Ausstellung 29.07. bis 23.10.22

Museum Fürstenfeldbruck

Olympia 1972

Fürstenfeldbruck, Museum Fürstenfeldbruck: Von dem sportlichen und kulturellen Großereignis gingen starke Modernisierungsimpulse aus. Auf dem Flugfeld des Fliegerhorstes Fürstenfeldbruck endete der Befreiungsversuch für die neun Geiseln und einen Polizisten tödlich. Bis 23.10.22

Die Olympischen Spiele von 1972, die sich 2022 zum 50. Mal jähren, haben die Region um München geprägt und verändert.

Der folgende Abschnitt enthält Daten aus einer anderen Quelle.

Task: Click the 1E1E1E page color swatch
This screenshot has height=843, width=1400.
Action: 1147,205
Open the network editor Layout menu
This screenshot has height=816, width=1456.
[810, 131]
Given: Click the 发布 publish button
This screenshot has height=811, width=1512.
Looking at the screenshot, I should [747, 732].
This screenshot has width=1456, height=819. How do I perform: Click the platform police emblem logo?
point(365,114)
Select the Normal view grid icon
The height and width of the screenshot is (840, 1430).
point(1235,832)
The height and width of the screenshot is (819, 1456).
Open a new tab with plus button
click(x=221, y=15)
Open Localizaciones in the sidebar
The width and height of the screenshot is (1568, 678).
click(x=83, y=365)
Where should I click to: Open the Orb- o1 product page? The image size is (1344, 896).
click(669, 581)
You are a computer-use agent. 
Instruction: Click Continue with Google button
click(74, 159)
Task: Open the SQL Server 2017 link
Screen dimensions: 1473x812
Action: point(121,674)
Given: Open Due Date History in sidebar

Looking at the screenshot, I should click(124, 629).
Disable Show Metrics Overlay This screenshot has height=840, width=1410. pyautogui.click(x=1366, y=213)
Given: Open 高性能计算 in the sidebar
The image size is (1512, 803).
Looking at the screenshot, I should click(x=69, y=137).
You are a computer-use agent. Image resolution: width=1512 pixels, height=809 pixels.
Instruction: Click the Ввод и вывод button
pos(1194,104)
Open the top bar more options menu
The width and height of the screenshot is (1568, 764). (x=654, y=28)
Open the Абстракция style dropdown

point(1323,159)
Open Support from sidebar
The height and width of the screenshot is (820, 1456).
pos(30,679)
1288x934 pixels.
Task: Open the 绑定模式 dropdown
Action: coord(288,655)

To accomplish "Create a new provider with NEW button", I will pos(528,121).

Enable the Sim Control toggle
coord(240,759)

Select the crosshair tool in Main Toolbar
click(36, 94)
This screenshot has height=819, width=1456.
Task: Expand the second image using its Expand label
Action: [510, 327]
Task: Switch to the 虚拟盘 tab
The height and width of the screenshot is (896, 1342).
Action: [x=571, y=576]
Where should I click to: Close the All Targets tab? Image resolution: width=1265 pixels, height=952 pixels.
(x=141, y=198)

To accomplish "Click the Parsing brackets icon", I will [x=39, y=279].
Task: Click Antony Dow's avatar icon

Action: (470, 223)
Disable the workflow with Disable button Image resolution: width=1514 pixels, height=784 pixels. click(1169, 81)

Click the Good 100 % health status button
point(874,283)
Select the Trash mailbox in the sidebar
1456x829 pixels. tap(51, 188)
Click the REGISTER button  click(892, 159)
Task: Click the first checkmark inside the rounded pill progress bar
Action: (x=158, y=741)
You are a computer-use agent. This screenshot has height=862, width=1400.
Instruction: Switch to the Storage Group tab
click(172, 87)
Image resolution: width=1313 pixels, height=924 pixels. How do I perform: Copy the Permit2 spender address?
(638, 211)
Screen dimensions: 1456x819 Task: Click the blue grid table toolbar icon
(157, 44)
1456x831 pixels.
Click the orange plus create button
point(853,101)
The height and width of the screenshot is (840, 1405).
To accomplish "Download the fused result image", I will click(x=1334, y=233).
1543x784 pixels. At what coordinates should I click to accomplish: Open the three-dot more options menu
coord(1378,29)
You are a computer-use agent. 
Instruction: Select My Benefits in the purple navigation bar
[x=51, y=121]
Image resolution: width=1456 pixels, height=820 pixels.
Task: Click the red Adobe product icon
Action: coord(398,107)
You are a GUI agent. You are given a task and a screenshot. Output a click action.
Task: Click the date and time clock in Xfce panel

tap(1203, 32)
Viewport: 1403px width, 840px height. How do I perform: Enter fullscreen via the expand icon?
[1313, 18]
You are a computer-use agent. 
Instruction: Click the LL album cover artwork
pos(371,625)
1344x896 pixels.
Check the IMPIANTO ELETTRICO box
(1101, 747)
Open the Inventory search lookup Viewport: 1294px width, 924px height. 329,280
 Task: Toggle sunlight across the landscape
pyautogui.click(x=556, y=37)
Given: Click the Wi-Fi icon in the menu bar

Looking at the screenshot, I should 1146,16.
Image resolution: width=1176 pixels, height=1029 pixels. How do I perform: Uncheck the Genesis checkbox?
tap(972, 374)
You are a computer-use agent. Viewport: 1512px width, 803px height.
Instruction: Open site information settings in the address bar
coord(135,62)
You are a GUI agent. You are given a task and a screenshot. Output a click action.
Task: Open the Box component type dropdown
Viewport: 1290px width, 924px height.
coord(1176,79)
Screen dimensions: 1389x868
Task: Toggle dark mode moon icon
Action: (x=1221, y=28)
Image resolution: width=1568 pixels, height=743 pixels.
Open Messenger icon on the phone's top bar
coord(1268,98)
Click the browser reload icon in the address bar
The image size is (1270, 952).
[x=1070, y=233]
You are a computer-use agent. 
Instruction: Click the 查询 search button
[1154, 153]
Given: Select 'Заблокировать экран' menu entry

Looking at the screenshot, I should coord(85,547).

Von dem sportlichen und kulturellen Großereignis gingen starke Modernisierungsimpulse aus. Stadt und Umland wuchsen immer stärker zusammen. Die Nachkriegszeit wurde definitiv als beendet wahrgenommen.

Neue Kommunikationsformen, veränderte Mobilität durch die S-Bahnen, die die Metropole München mit den umliegenden, nun zu Trabantenstädten sich formenden Gemeinden verband, neue Marketingmechanismen, die demographische Entwicklung und die mit den Spielen verbundenen Internationalisierungsprozesse – all dies wirkte sich auch für die Entwicklung des Münchner „Speckgürtels” katalysatorisch und modernisierend aus.

Für Fürstenfeldbruck haben die Olympischen Spiele von 1972 eine ganz besondere Bedeutung: am 5. September fanden die „heiteren Spiele” mit dem Attentat auf die israelische Mannschaft ein jähes Ende. Auf dem Flugfeld des Fliegerhorstes endete der Befreiungsversuch für die neun Geiseln und einen Polizisten tödlich. Insgesamt 17 Menschen starben bei dem Terrorakt. Das dramatische Ereignis hat sich bis heute tief in das kollektive Gedächtnis eingegraben.